Institusion
Universitas Negeri Semarang
Author
Nitta Jayanti , 4401410095
Subject
GE Environmental Sciences
Datestamp
2016-01-26 11:19:16
Abstract :
Proses belajar mengajar di sekolah masih ditemui siswa yang tidak dapat meraih hasil belajar yang setara dengan kemampuan inteligensinya. Berdasarkan tes IQ yang telah dilaksanakan, ada sekitar 20% siswa yang mempunyai kemampuan inteligensi tinggi tetapi memperoleh hasil belajar yang relatif rendah, serta ada pula siswa yang walaupun kemampuan inteligensinya relatif rendah namun dapat mengelola emosi dan berkomunikasi dengan baik sehingga dapat meraih hasil belajar yang relatif tinggi. Oleh sebab itu, dalam proses belajar siswa keseimbangan antara kecerdasan inteligensi, emosional dan spiritual sangat diperlukan. Penelitian ini bertujuan untuk mengetahui apakah ada hubungan antara Emotional Quotient (EQ) dengan hasil belajar siswa domain kognitif, afektif dan psikomotor pada materi pengelolaan lingkungan.

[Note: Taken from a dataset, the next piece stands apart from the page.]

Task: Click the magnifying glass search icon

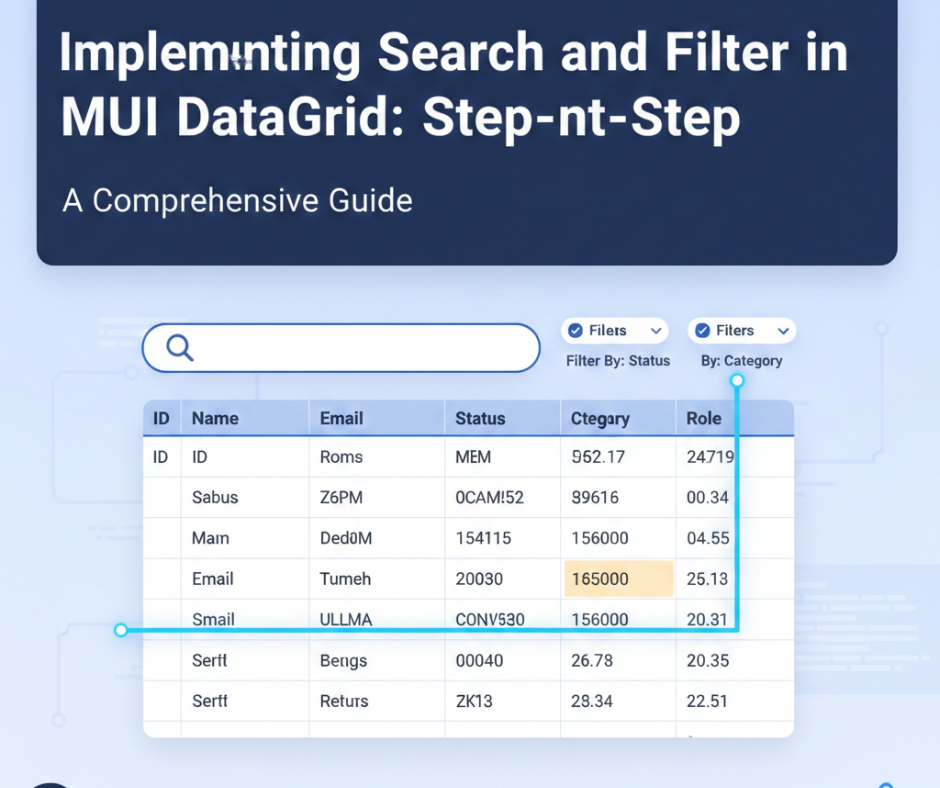Action: tap(180, 348)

Penelitian ini adalah penelitian korelasi. Populasi dalam penelitian ini adalah seluruh siswa kelas VII SMP Negeri 29 Semarang dan sampel yang digunakan adalah 71 siswa yang diambil dengan teknik proporsional random sampling. Data diambil dengan instrumen angket kuesioner, tes dan praktikum untuk kemudian dianalisis dengan uji korelasi.
Hasil dari uji korelasi menunjukkan bahwa ada hubungan antara Emotional Quotient (EQ) dengan tiga domain hasil belajar siswa pada materi pengelolaan lingkungan dengan koefisien korelasi antara Emotional Quotient (EQ) dengan hasil belajar siswa domain kognitif yaitu sebesar 0,336, dengan hasil belajar siswa domain afektif sebesar 0,556 serta dengan hasil belajar psikomotor sebesar 0,381.
Hal ini berarti bahwa semakin tinggi Emotional Quotient (EQ), maka semakin baik pula hasil belajar kognitif, afektif dan psikomotornya pada materi pengelolaan lingkungan.